EXERCISE TEXT Block Start

Now that I list out the sorts of features I'd like to see, it looks like what I want is not just a single program.. it's a different way of interacting with my computer.

I use Org Mode for emacs. Each project idea gets its own org file in an all-project-ideas directory. Each file is added to an Org Mode meta-file that specifies the location of the org files.

I go through my ideas directory about once a week to keep things fresh.

Org Mode has built-in outlining support, date tags that bring items onto your calendar in several ways, and a ton of other features.

I tried it out for GTD a few months ago and got very quickly hooked. Until then I had been planning on writing my own web-based system.

P.S. The entire thing's version controlled so I can view and edit from any of my systems. I also collect ideas on paper, and later enter them into this system.
google notebook for quotes, ideas I see in the web.

rememberthemilk - for my action items, also includes my "read notebook" tasks

basecamp - for my project action items

By the way, I also have invites on evernote. send me an email yajmail at gmail

I seethat you have invites to evernote and yet it's not on your list of apps you use - why not?
I use Google docs.

A separate doc for each idea and a master doc with each idea being a quick one line summary. It sounds like a lot of work about it allows you to quickly scan your ideas, looking for patterns or possible solutions to problems. And it really doesn't take that much maintenance

Google Docs to me are just too slow and a bit less featuristic.
I use a secured installation of tikiwiki off of my normal site for security reasons. I move computers too much to save everything on one machine, and it's more secure as I have backup jobs setup for replication.
Here's an entry in my to-do list:

"Make a database of questions I've asked and other info. And make it easy to find the answers again. Look at: YCombinator, StumbleUpon, Google, Tomboy, thinklinkr, CreateDebate, Delicious, Experts Exchange, DabbleBoard, Wikipedia"

Piece of cake, right? :)

Each idea becomes a project, even if it is a potential project.

Projects are under a year (2008) directory under a 'work' directory (where work refers to something I'm working on, as in in-progress, not work as in job). But job stuff can go under work/{year}/projname too.

So then I have:

~/work/2006/proj1 ~/work/2006/proj2 ~/work/2006/projn ~/work/2007/proj1 ~/work/2007/projn ~/work/2008/proj1 ~/work/2008/projn

etc.

EXERCISE TEXT Block End

- TASKS TO COMPLETE:
[a] Please edit the idea-tracking text from "google notebook for" to "use Google docs.", replacing "basecamp" with "Asana".
[b] Answer these about the idea-tracking text:
(i) How often does the Org Mode user go through the ideas directory?
(ii) What two complaints are made about Google Docs?
(iii) In the 'work' directory layout, what kind of directory sits between 'work' and each project?
The items aren't needed here.

DATASET CONTENT Block Start

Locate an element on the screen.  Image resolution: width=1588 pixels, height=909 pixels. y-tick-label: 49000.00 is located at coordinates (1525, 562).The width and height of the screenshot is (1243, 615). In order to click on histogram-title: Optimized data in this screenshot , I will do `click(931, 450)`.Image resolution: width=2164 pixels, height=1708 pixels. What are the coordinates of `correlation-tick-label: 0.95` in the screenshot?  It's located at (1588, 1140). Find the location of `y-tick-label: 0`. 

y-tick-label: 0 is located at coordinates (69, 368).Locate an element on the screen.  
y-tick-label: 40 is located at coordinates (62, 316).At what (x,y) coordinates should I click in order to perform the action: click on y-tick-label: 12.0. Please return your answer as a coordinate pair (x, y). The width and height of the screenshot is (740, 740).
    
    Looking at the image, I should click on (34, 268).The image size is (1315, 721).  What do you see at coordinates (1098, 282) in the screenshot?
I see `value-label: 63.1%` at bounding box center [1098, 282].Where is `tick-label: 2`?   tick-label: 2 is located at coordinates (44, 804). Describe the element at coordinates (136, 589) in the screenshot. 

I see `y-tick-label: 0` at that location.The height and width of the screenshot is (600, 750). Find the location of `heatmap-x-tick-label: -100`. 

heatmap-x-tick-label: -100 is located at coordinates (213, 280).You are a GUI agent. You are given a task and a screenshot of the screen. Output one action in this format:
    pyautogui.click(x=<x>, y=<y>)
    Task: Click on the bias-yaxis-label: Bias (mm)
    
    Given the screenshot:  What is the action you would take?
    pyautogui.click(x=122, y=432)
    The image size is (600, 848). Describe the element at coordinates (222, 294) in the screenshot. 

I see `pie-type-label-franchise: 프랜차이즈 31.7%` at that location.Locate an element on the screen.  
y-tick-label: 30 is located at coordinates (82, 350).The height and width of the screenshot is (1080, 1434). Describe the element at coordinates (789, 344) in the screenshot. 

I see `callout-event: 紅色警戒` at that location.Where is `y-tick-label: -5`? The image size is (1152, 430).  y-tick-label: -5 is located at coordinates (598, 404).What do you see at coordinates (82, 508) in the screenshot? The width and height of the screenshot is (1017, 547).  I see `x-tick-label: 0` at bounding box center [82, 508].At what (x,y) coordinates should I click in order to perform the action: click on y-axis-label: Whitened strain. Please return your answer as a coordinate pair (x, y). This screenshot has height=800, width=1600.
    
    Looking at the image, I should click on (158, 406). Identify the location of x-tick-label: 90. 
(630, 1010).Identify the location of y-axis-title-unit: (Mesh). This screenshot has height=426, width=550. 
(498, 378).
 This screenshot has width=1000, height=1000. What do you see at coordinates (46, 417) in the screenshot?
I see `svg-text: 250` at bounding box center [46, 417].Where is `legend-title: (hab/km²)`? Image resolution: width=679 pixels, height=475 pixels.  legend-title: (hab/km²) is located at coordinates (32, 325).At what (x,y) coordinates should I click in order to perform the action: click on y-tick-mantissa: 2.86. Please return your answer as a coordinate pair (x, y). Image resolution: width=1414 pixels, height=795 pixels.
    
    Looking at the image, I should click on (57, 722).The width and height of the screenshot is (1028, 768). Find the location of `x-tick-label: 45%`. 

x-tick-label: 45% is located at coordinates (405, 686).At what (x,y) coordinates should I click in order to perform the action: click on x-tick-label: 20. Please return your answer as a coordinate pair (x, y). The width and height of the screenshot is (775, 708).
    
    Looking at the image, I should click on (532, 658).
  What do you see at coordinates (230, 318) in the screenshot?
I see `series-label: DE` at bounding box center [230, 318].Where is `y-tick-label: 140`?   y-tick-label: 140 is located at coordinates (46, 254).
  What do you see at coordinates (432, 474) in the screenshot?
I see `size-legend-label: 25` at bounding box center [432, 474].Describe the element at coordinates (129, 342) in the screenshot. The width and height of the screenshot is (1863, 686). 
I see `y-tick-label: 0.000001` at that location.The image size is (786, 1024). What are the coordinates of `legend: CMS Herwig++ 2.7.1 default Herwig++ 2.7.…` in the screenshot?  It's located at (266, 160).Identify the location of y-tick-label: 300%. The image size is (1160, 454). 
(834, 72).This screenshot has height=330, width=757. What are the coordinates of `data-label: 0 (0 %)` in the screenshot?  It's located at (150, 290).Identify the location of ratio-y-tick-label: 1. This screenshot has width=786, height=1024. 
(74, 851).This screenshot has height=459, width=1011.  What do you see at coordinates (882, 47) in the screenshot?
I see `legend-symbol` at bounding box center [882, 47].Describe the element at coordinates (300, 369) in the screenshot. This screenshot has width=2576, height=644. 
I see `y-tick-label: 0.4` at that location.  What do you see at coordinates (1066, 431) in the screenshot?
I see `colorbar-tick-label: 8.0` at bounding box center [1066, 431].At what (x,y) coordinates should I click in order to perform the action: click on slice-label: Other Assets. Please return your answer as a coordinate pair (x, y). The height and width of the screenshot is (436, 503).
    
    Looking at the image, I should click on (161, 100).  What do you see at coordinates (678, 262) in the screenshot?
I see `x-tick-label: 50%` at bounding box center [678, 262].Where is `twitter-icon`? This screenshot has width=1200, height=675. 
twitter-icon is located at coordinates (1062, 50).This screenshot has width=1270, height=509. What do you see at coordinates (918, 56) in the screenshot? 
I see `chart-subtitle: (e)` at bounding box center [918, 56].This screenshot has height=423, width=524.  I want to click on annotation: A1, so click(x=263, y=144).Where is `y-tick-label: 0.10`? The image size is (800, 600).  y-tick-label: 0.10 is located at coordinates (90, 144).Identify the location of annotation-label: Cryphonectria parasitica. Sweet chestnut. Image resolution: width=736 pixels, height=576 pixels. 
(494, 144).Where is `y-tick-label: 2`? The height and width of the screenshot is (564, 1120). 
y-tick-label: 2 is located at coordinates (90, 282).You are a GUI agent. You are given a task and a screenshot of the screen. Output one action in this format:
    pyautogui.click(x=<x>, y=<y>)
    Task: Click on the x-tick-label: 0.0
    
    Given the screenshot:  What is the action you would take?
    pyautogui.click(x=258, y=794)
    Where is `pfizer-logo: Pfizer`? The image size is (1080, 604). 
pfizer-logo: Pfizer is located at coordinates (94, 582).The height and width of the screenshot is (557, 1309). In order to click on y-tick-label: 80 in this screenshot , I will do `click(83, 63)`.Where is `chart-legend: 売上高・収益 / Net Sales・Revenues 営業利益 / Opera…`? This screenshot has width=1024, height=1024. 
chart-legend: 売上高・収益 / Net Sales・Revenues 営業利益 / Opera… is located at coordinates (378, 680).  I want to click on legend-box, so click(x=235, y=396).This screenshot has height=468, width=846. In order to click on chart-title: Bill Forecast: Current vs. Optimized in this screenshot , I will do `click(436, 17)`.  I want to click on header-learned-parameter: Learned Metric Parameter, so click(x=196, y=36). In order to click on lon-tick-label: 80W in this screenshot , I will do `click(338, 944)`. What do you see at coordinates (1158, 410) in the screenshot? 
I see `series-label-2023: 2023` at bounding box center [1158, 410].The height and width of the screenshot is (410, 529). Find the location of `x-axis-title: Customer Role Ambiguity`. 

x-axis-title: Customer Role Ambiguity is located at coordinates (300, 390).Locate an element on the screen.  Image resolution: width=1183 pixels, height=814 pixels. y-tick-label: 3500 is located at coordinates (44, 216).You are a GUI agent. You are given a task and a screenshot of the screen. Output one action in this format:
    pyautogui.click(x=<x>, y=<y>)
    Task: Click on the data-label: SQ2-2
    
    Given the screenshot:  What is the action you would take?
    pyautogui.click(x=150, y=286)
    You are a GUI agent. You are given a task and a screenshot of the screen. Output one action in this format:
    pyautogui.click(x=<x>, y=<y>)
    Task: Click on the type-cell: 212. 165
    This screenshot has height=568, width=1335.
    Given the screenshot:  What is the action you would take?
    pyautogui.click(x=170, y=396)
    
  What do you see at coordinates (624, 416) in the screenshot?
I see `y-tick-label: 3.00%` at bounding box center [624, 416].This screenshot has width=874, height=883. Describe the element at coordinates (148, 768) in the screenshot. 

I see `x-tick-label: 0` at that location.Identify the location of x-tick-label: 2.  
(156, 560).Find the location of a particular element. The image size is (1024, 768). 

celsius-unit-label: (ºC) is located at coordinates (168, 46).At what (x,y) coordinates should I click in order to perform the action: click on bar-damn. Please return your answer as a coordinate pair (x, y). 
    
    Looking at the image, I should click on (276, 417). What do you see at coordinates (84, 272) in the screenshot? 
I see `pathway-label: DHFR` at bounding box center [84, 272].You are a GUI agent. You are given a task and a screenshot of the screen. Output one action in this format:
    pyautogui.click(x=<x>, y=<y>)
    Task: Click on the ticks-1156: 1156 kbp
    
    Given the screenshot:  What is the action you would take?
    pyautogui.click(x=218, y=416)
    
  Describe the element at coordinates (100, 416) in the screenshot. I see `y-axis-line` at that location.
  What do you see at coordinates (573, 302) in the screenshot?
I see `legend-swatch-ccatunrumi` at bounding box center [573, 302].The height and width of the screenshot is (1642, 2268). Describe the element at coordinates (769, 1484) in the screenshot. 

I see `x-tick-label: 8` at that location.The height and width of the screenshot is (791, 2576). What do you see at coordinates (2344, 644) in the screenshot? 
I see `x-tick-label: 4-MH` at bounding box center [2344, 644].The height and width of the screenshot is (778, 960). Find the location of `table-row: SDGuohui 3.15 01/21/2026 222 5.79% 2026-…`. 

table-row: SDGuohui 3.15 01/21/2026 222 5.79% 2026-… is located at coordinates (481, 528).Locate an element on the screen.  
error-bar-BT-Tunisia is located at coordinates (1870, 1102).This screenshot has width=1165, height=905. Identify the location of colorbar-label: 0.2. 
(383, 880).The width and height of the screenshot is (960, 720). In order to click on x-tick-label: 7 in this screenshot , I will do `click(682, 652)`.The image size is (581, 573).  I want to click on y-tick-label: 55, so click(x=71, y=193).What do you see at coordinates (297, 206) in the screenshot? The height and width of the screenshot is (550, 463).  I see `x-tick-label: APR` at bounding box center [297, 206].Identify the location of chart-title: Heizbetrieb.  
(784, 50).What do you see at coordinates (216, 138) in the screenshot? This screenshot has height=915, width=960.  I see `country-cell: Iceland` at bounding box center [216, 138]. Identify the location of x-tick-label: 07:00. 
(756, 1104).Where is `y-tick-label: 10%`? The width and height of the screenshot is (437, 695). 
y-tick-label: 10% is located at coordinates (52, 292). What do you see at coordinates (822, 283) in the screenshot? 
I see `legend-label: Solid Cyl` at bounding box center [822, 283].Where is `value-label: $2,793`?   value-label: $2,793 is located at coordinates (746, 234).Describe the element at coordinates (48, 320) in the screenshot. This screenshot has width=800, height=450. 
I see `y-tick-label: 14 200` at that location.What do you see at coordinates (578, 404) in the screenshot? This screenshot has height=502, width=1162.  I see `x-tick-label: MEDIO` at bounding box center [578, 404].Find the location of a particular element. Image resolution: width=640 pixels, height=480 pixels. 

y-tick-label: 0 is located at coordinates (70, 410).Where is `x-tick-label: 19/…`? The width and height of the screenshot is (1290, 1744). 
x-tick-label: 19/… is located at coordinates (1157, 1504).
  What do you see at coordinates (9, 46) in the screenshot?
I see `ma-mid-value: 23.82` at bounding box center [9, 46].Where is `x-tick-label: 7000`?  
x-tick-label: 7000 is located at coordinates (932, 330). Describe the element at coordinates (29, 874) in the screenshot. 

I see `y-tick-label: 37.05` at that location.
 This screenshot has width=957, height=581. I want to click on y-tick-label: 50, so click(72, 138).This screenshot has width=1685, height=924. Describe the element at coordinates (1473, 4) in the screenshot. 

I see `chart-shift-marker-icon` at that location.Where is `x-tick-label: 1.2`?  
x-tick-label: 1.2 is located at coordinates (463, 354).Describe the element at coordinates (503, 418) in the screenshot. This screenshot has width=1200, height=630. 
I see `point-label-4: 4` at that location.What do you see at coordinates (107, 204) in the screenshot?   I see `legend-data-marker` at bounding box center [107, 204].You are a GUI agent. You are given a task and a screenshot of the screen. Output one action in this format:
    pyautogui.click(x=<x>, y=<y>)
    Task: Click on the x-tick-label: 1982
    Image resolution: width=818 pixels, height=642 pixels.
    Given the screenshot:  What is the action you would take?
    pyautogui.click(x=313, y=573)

DATASET CONTENT Block End

- RESULTS OF THE TASKS:
[a]
google notebook for quotes, ideas I see in the web.

rememberthemilk - for my action items, also includes my "read notebook" tasks

Asana - for my project action items

By the way, I also have invites on evernote. send me an email yajmail at gmail

I seethat you have invites to evernote and yet it's not on your list of apps you use - why not?
I use Google docs.

[b]
(i) About once a week.
(ii) They are too slow and a bit less featuristic.
(iii) A year directory.